Gord was quiet for a minute after Sam trailed off, studying him with a small frown. His blue polo shirt was rumpled as though he had slept in it; the jacket draped across the back of the bar stool was too light for the weather.

"You paid yer bill?" Gord asked at last.

"What?"

"Stan, he paid his bill?" At the shake of Stan's grey head, Gord pulled out his wallet. "How much?"

"Don't," Sam protested as he caught on, much too slowly. "Can't let you..." He fumbled at his pockets, but Gord had already smacked three red fifties onto the bar.

"Let's get you outta here," Gord said roughly.

It became immediately clear Sam wasn't capable of walking on his own. Knees threatened to buckle under him, and he clutched weakly at Gord's shoulders to keep himself on his feet. Gord put an arm around him, taking his weight with a grunt and supporting him out the door into the swirling snow.

"You got a room at the Super Eight?"

"Can't afford it," Sam muttered against the shoulder of Gord's leather coat, voice thick with shame. "Slept in the car."

"Can't afford it?" Gord repeated, disbelieving. "But you can afford to piss away a couple hundred on booze?"

"Sorry," Sam whispered brokenly. When Gord looked at him there were tears turning to frost on his cheeks.

Gord's tone was softer as he said, "Sam, it's gonna be twenty below tonight. C'mon home. We'll come back for yer car tomorrow."

Voice cracking, Sam started, "Gord--"

"Shut up and let me take care of you, idiot," Gord said quietly, his arm tight around Sam's shoulders.

Sam didn't protest again as Gord helped him across the snowy parking lot and up into the rusty truck, a difficult feat with Sam's uncooperative limbs getting in the way.
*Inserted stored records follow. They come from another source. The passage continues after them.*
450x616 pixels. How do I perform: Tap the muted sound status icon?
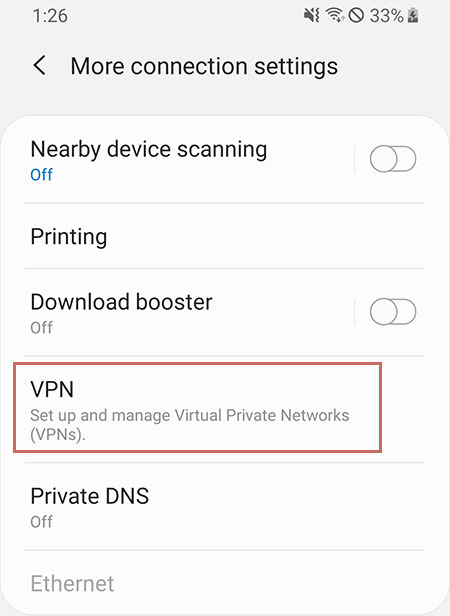coord(312,16)
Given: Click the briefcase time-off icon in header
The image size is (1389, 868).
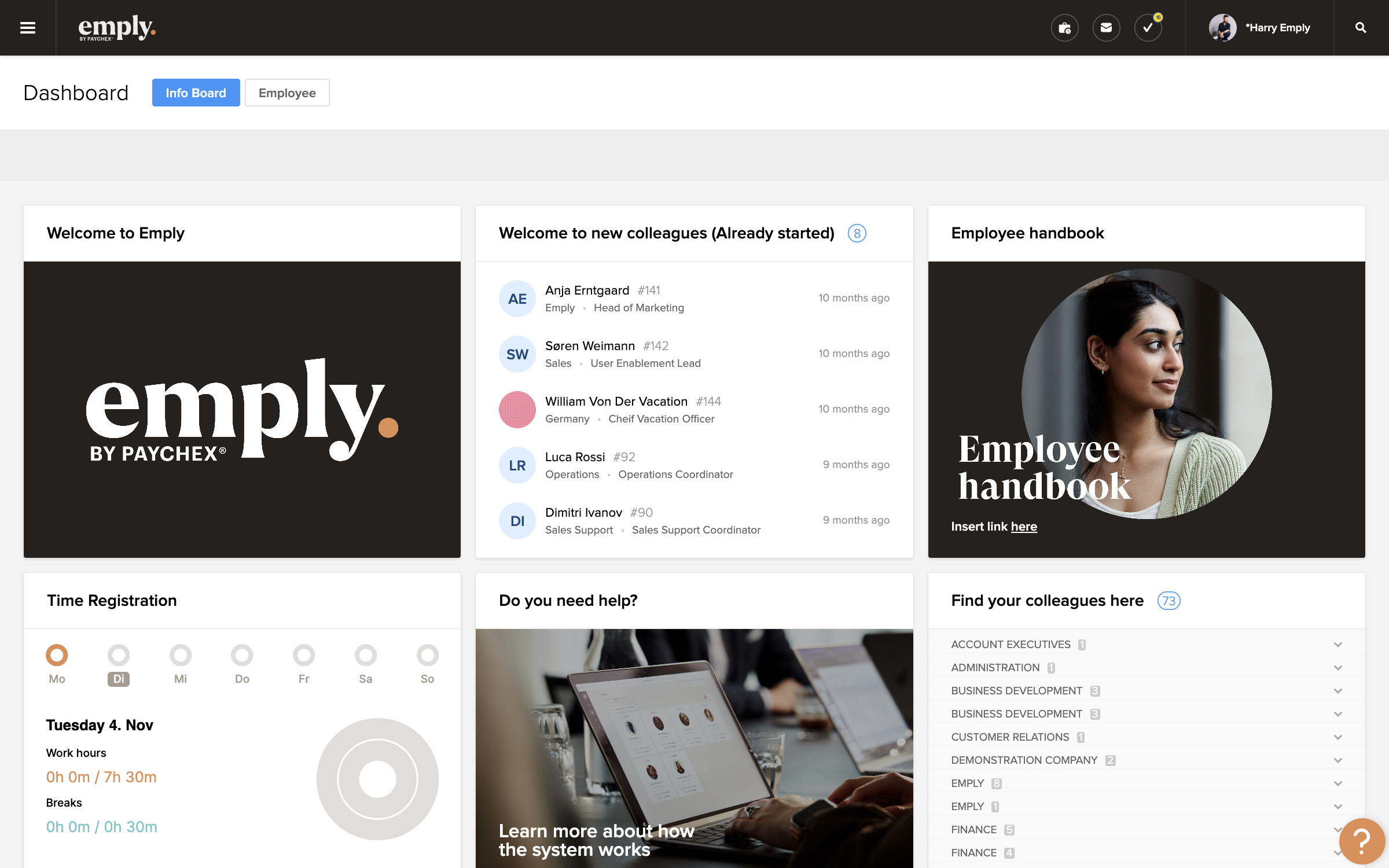Looking at the screenshot, I should pyautogui.click(x=1064, y=28).
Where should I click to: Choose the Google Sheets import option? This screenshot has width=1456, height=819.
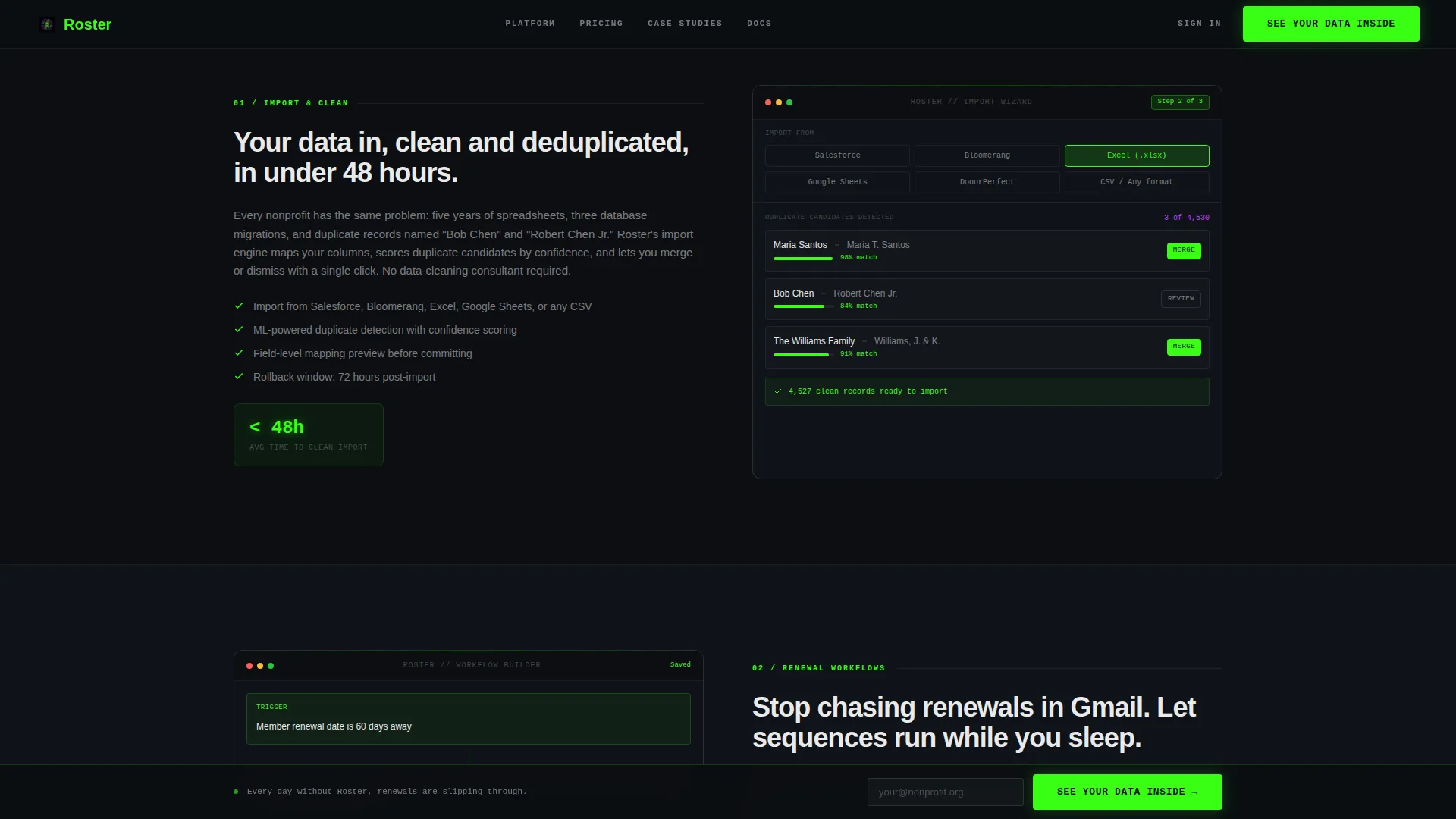837,182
Safely buckled, Sam drooped against the door, forehead pressing soothingly into the icy window. Gord started the truck with a protesting rumble and scalding air began to blast from the vents. Darkness eddied through the hypnotic dance of fat, feathery snowflakes beyond the glass. Sam half-woke as Gord manhandled him into the house, mumbling incoherently, but sank immediately into a deep sleep again while Gord tucked the duvet up to his chin.

In the deepest hours before dawn, Sam woke abruptly to pitch darkness, disoriented and deeply ill. He clawed back heavy covers with damp palms and stumbled out of the room, somehow found the washroom.
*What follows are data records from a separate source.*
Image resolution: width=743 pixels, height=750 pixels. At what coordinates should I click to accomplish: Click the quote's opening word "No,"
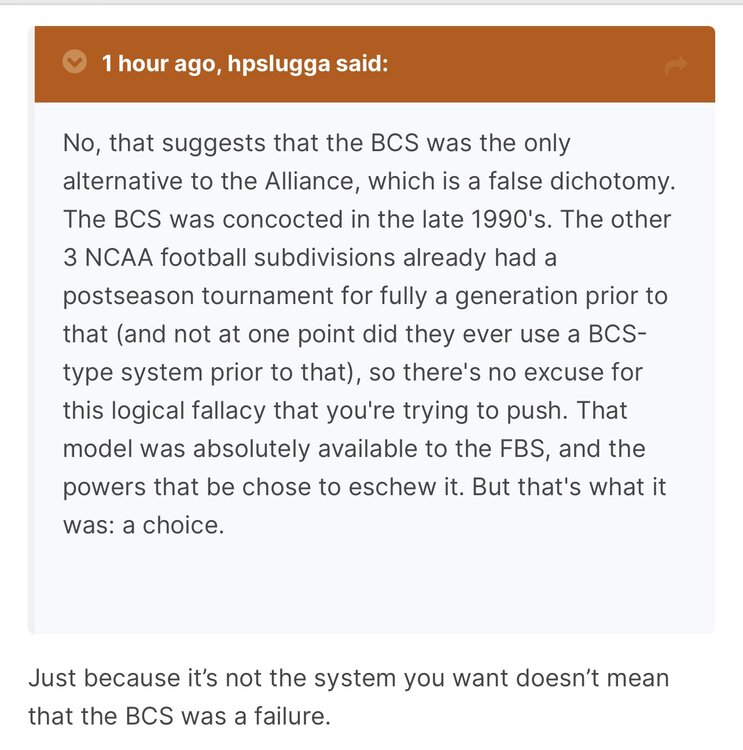81,142
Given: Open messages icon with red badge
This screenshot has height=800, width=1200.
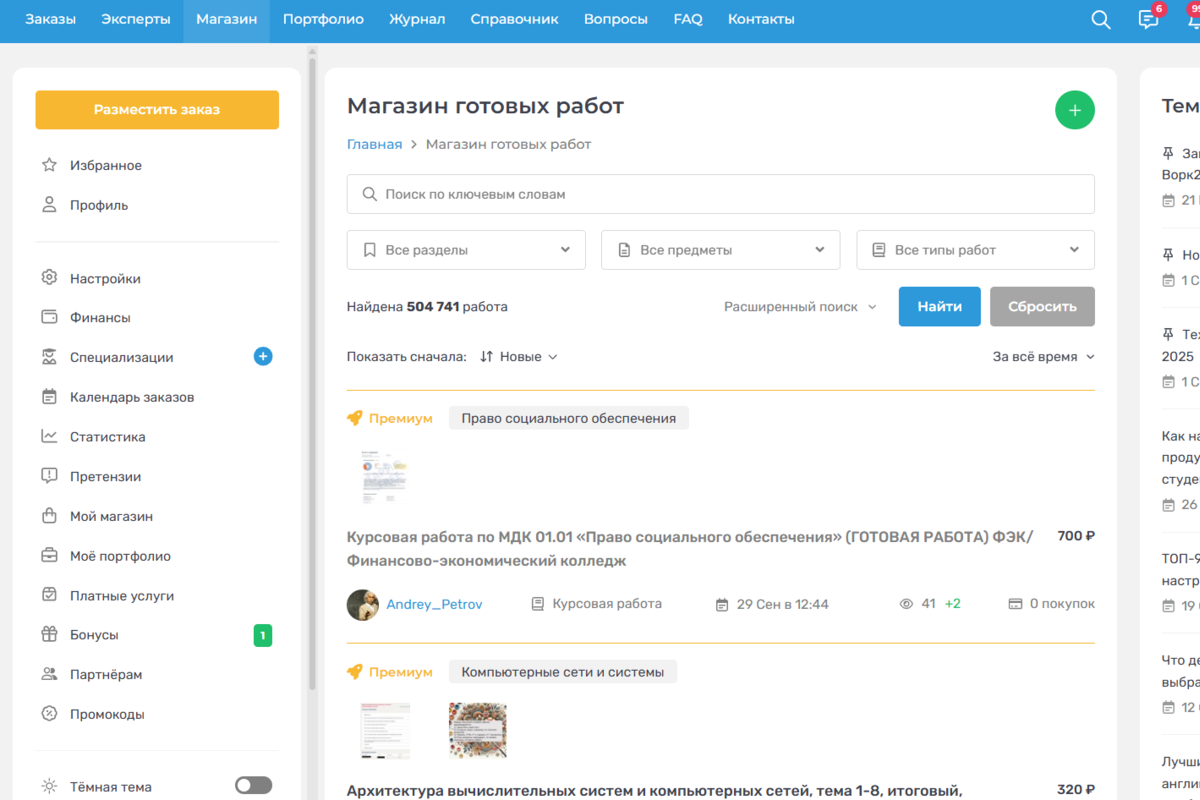Looking at the screenshot, I should [x=1148, y=20].
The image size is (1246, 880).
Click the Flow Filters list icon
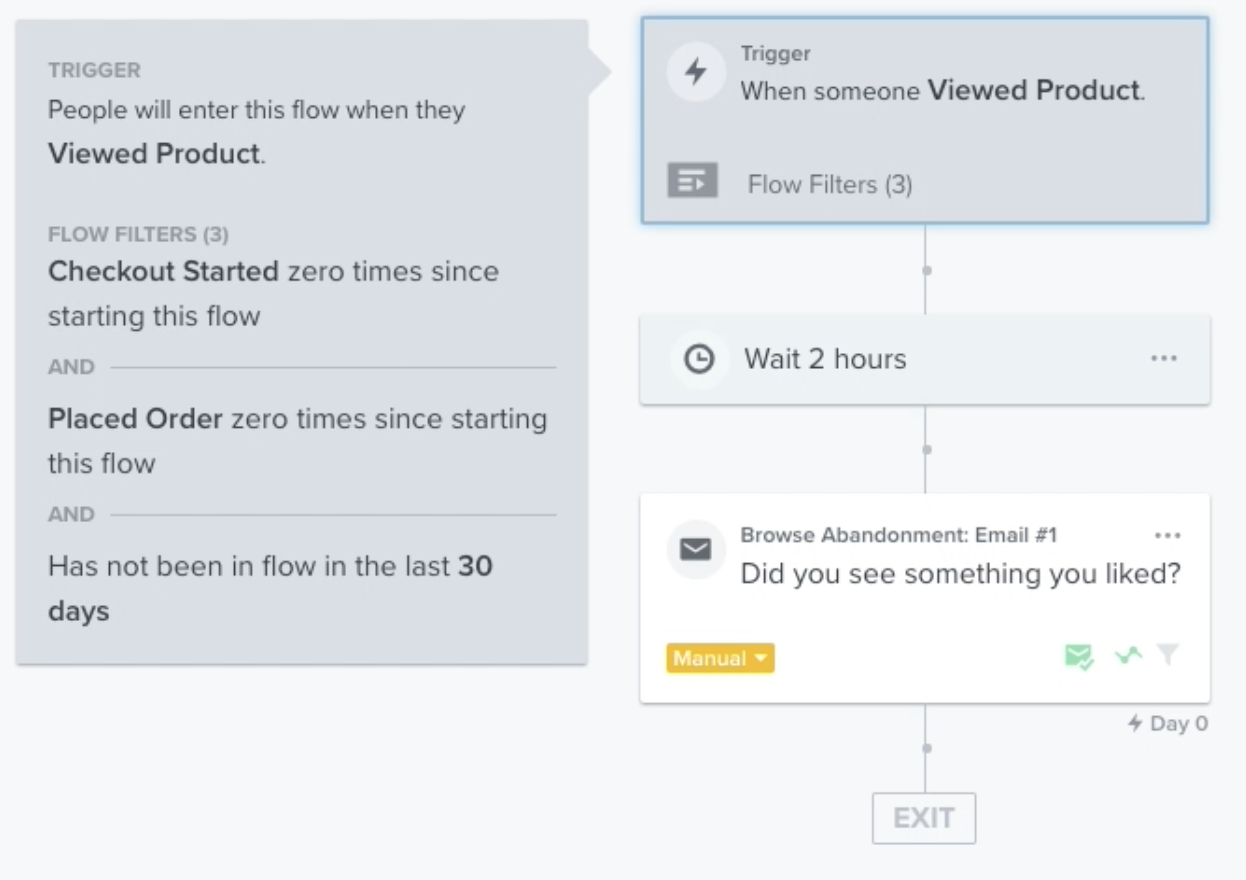[x=692, y=181]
Every muscle in his body convulsed as the contents of his stomach all came up violently into the toilet, burning his throat raw. His hands shook, barely able to support him as he leaned over the bowl and retched painfully. Dimly, he became aware that he was still fully dressed, the stiff denim of his jeans pressing lines into his hips, polo cold and damp with sweat.
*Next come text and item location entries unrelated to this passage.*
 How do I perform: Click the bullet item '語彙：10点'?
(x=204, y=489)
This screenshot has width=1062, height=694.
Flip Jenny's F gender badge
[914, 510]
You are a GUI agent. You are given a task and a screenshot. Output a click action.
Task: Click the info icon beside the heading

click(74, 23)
When Sam could move without feeling like his stomach was going to split open, he tottered back down the unlit hall to Gord's guest room, where he had woken up, and fumbled at the bedside table for his glasses. Chill air made sweat go clammy against the back of his neck.

Downstairs in the dark kitchen, Sam rattled through the blinding interior of the fridge, feeling increasingly helpless. The cupboards didn't contain what he was looking for, either, and panic roiled threateningly in his belly.

Gord's voice startled him badly.

"Haven't kept booze in the house since the first time you came 'round."

Sam couldn't look at him. He leaned on his wrists on the counter, shoulders shaking.

"You sober now?" Gord asked, tone flat and clinical.